__Directions__. Rewrite the passage of the Spotify top 200 songs introduction that begins at the words "Our group thought" and stops after "these streaming services.", putting "forecasts" in place of "predictions".

# Analyzing the Data of Top 200 songs on Spotify
## Amanuel Awoke
##  Ferzam M
## Josue Velasquez

# Introduction
## Motivation
The music industry has changed a lot in the last decade with the introduction of streaming services like Apple Music or Spotify. Services like Spotify allow users to livestream music for personal consumption, often for free or for a subscription fee. These services have made it easier to consume music and have increased opportunities for people to start producing music, but they have also changed how musicians make money. Whenever a user listens to a song on a streaming service, the service typically keeps track of the number of “plays” that song has. Music artists are then paid a small amount based on the number of plays they have accumulated for their music. Given how little these artists are paid from streaming services, maximizing the amount of revenue made from a song seems pretty valuable for those looking to push out music to these services. Play count also indicates where a song stands in the streaming services’ popularity lists, and making it onto their top 100 or 200 songs is a factor considered in whether these songs are added to global, official top songs charts i.e. Billboard 200.
 
Our group thought it would be interesting to see if we could try to make predictions for how popular a song might be given different features for a song (e.g. the genre of the song, how fast or slow it is, the key the song is written in, the time of year a song was released, how many listeners an artist already gets on average, etc.). If we can indicate how many plays a song will get, we can give a prediction for how much money a song will make on a streaming service. Much like the Moneyball scenario, it’s possible that artists are focusing on producing music that meets criteria which they think makes a song popular when, in reality, they should be focusing on other aspects of their music. Understanding what components of a song make it popular would help artists figure out the best way to produce music in order to make money off of these streaming services.

The Moneyball story demonstrated the importance of data science in producing a strong baseball team, and while music is different from sports, our project should hopefully reflect similar data science practices in order to reach a valuable conclusion. It may be relatively straightforward to look at aspects like which genres make the most money or whether a song by Taylor Swift will end up on the top 200 chart given her “incredibly loyal fanbase” of over 40 million people, but maybe there are other similarities between popular songs that could indicate factors which help make a song more popular. Data science practices like t-tests (maybe) or machine learning models help us here by giving us tools to help identify characteristics in a song, clarify how those characteristics might relate to play count, and predict what the play count (or popularity) for a similar song could be given factors that we have determined have an affect on play count (or popularity)

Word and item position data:

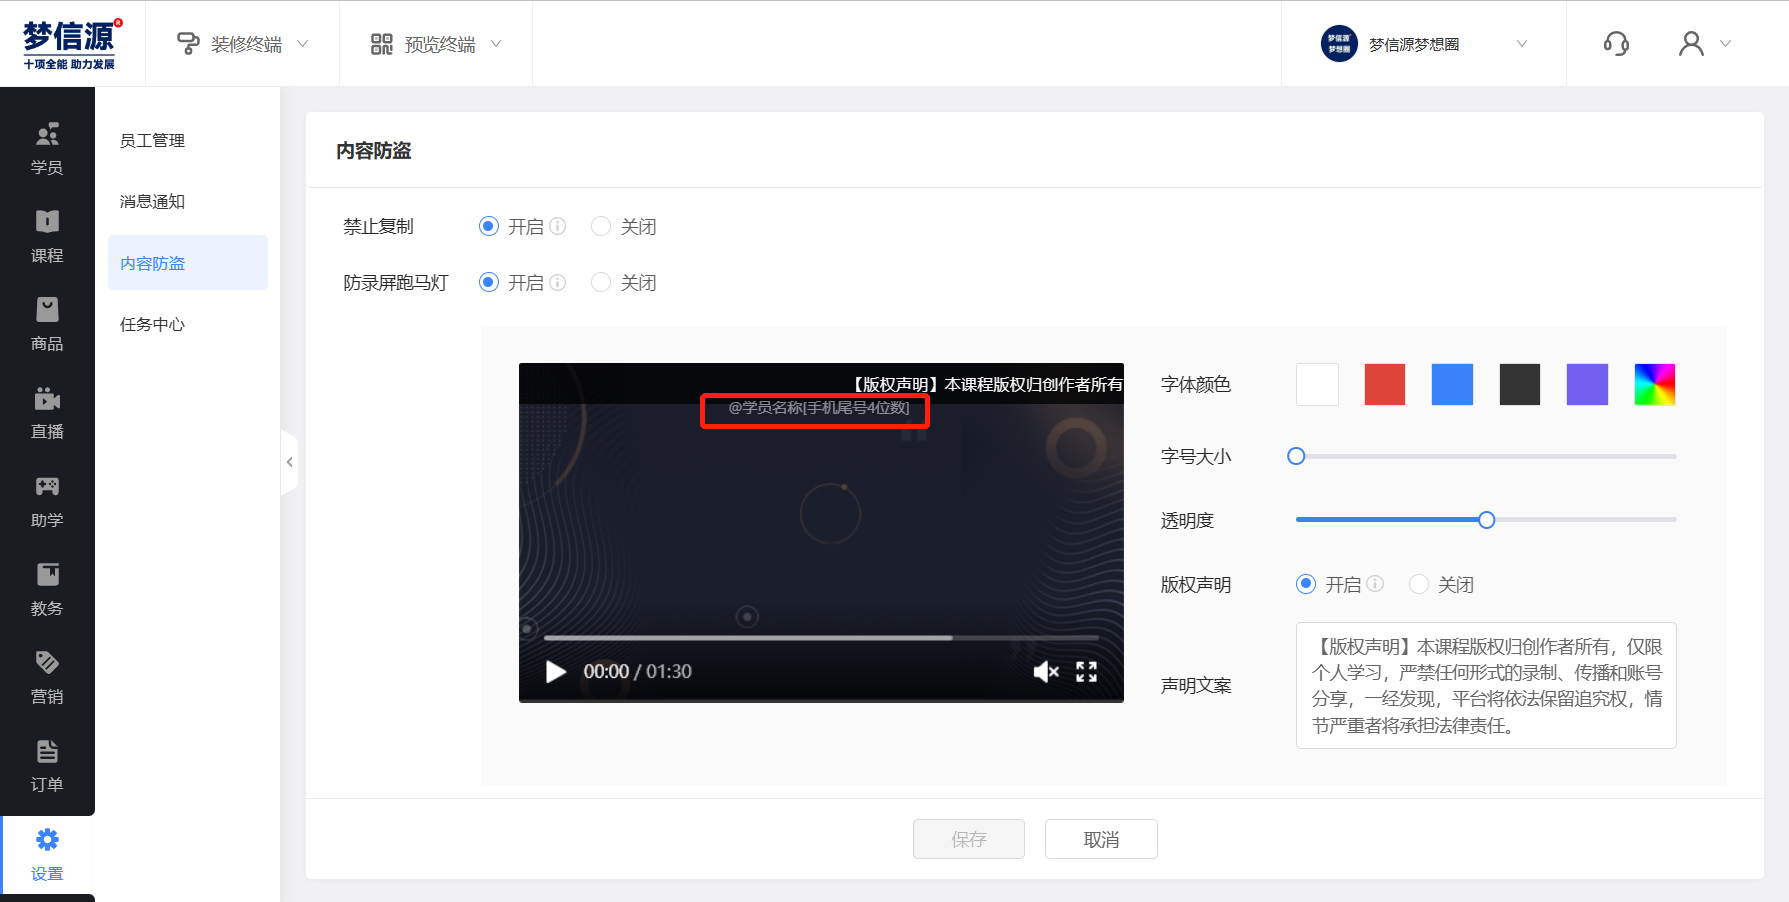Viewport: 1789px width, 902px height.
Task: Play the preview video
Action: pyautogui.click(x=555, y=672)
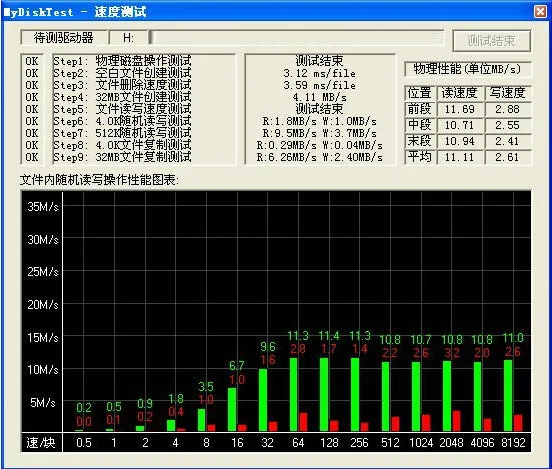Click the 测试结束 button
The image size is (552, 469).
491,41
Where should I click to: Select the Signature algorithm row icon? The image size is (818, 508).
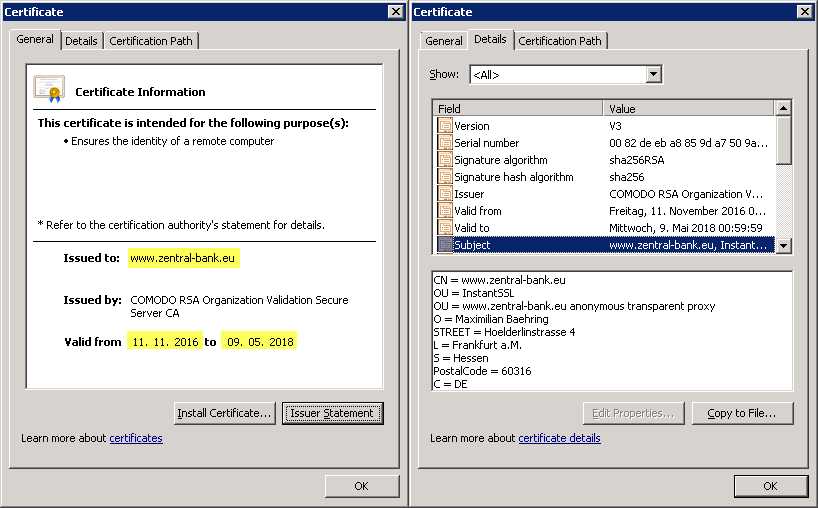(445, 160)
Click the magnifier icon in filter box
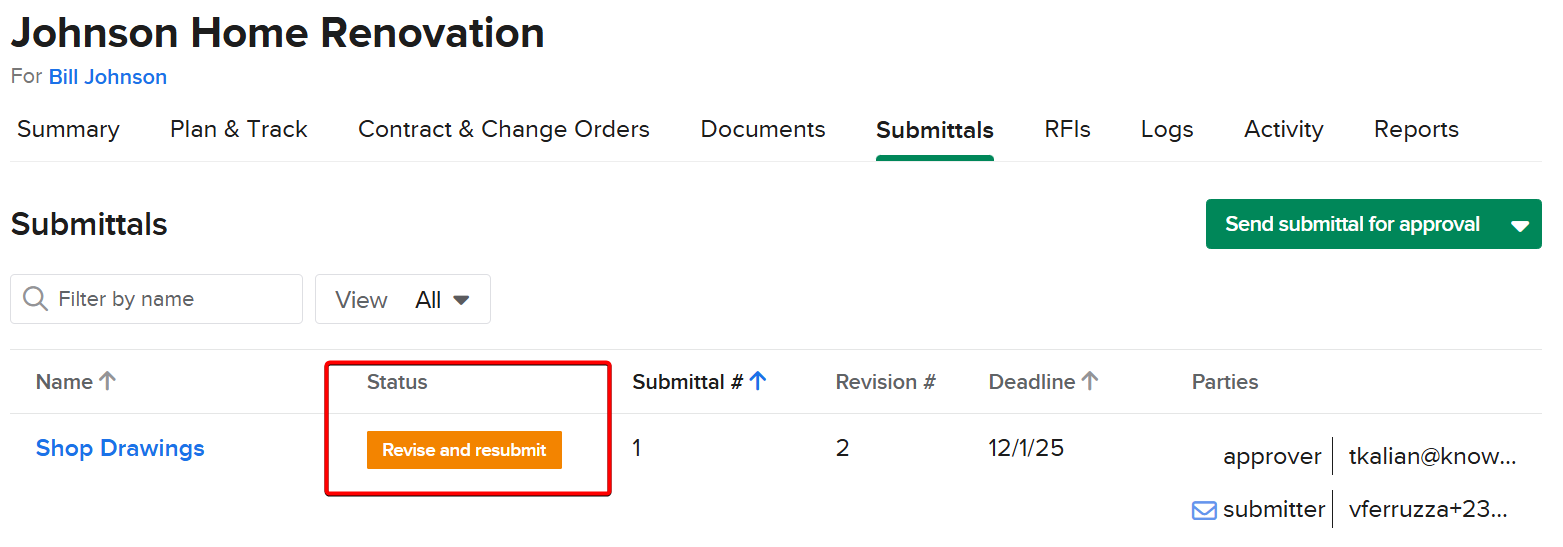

__Response__.
Our group thought it would be interesting to see if we could try to make forecasts for how popular a song might be given different features for a song (e.g. the genre of the song, how fast or slow it is, the key the song is written in, the time of year a song was released, how many listeners an artist already gets on average, etc.). If we can indicate how many plays a song will get, we can give a prediction for how much money a song will make on a streaming service. Much like the Moneyball scenario, it’s possible that artists are focusing on producing music that meets criteria which they think makes a song popular when, in reality, they should be focusing on other aspects of their music. Understanding what components of a song make it popular would help artists figure out the best way to produce music in order to make money off of these streaming services.